Study data published in Rheumatology support the validity of a new composite disease activity score for systemic juvenile idiopathic arthritis (sJIA). Developed and validated by a team of pediatric rheumatologists, the systemic Juvenile Arthritis Disease Activity Score (sJADAS) showed high internal consistency and was able to distinguish between patients in different disease activity states. The sJADAS also appropriately captured changes in symptoms over time.

The sJADAS was constructed by adding a fifth item to the existing 4-item JADAS. The fifth item sought to quantify the systemic effects of disease using a modified version of the Systemic Manifestation Score (SMS). The SMS uses 7 clinical and laboratory features to quantify systemic manifestations of JIA: fever, rash, generalized lymphadenopathy, hepatomegaly and/or splenomegaly, serositis, anemia, and platelet and ferritin levels.

Validation analyses of the 5-item sJADAS were conducted in patients with definite or probable/possible sJIA from 30 pediatric rheumatology centers in 10 countries. Patients with sJIA without systemic manifestations were excluded from the study. At study entry, patients underwent clinical assessment and evaluation with the sJADAS. Patients were re-assessed at a second visit 2 weeks to 3 months after the initial visit.
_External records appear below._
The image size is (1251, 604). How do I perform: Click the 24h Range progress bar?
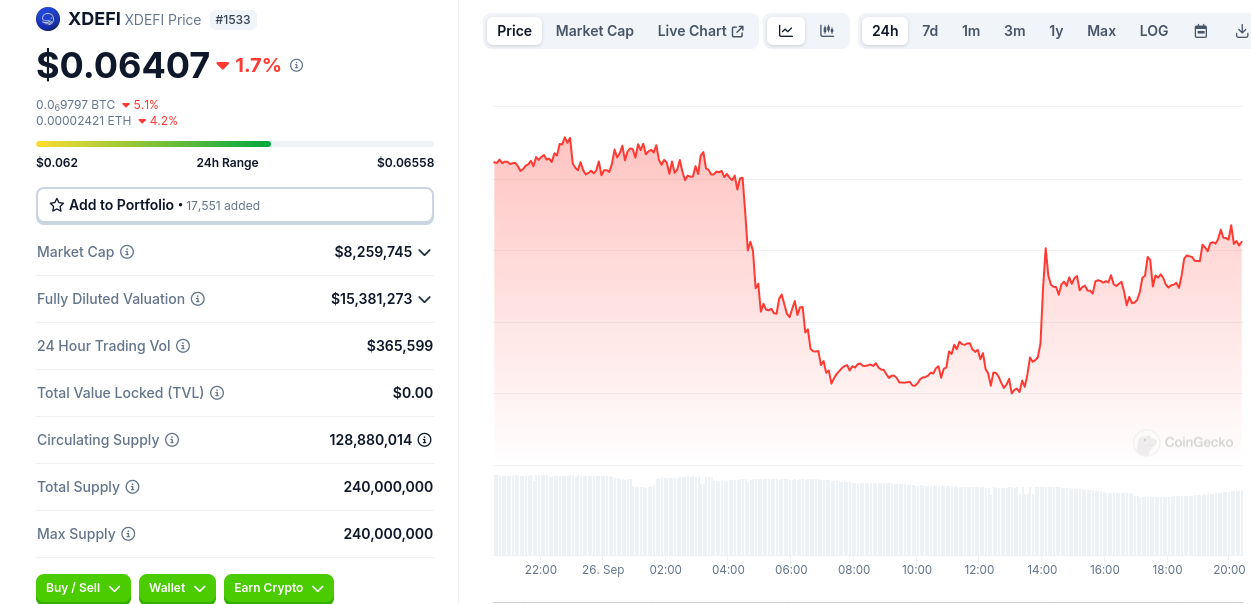(235, 143)
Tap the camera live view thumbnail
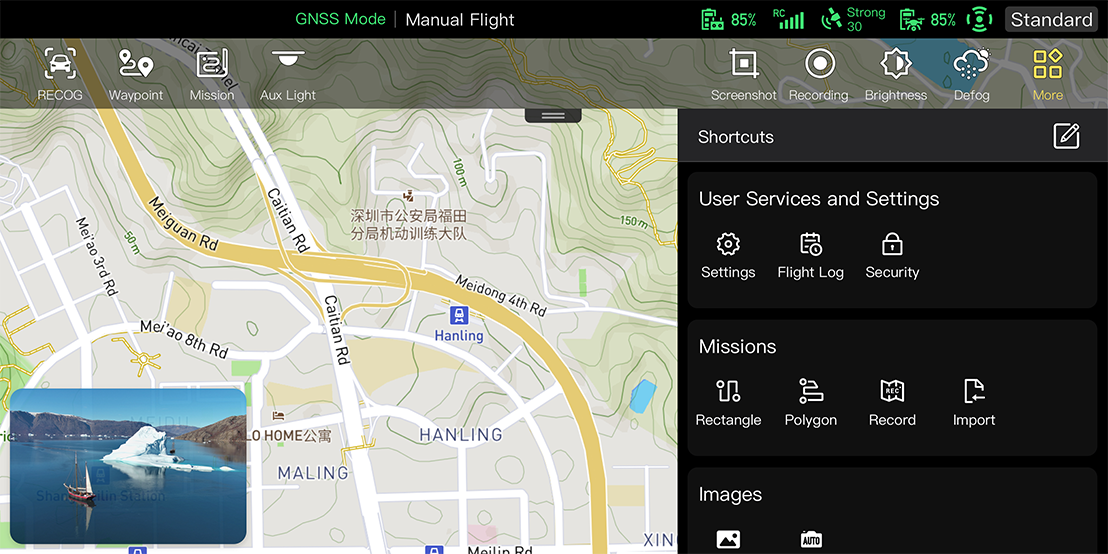The width and height of the screenshot is (1108, 554). pyautogui.click(x=128, y=466)
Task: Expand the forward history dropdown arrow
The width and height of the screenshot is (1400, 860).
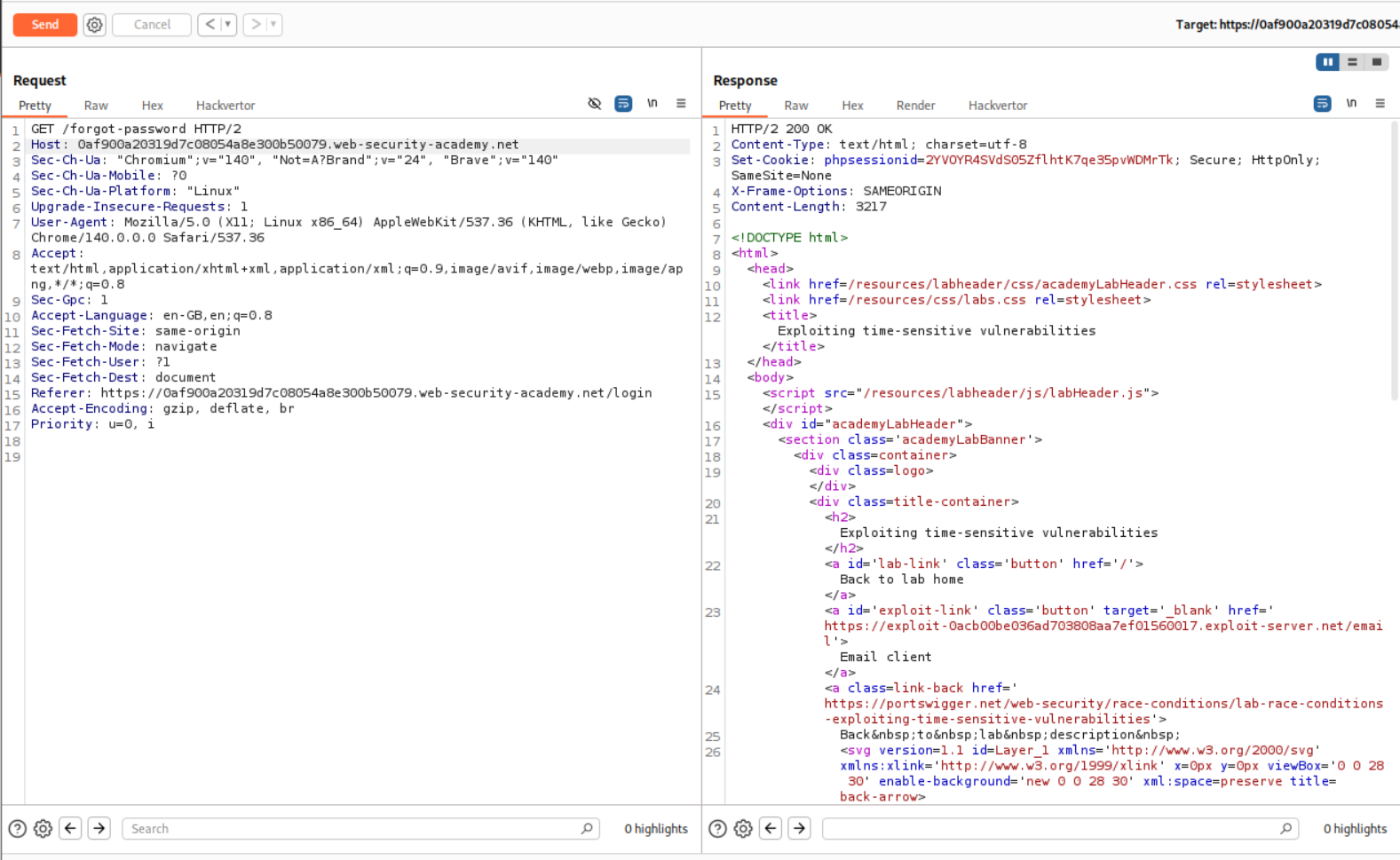Action: 273,25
Three versions of the sJADAS were tested: (1) a version including erythrocyte sedimentation rate (ESR); (2) a version including C-reactive protein (CRP); and (3) a version lacking acute-phase reactants (APR).  

The study cohort comprised 163 patients with sJIA. All 3 composite versions of the sJADAS showed high correlation with other measures of disease activity, including parent-reported pain assessment, physical function score, and health-related quality of life (Spearmen’s correlation coefficient, 0.41-0.60). The sJADAS version using ESR (sJADAS10-ESR) tended to display better correlation with other measures than the sJADAS versions using CRP or APR.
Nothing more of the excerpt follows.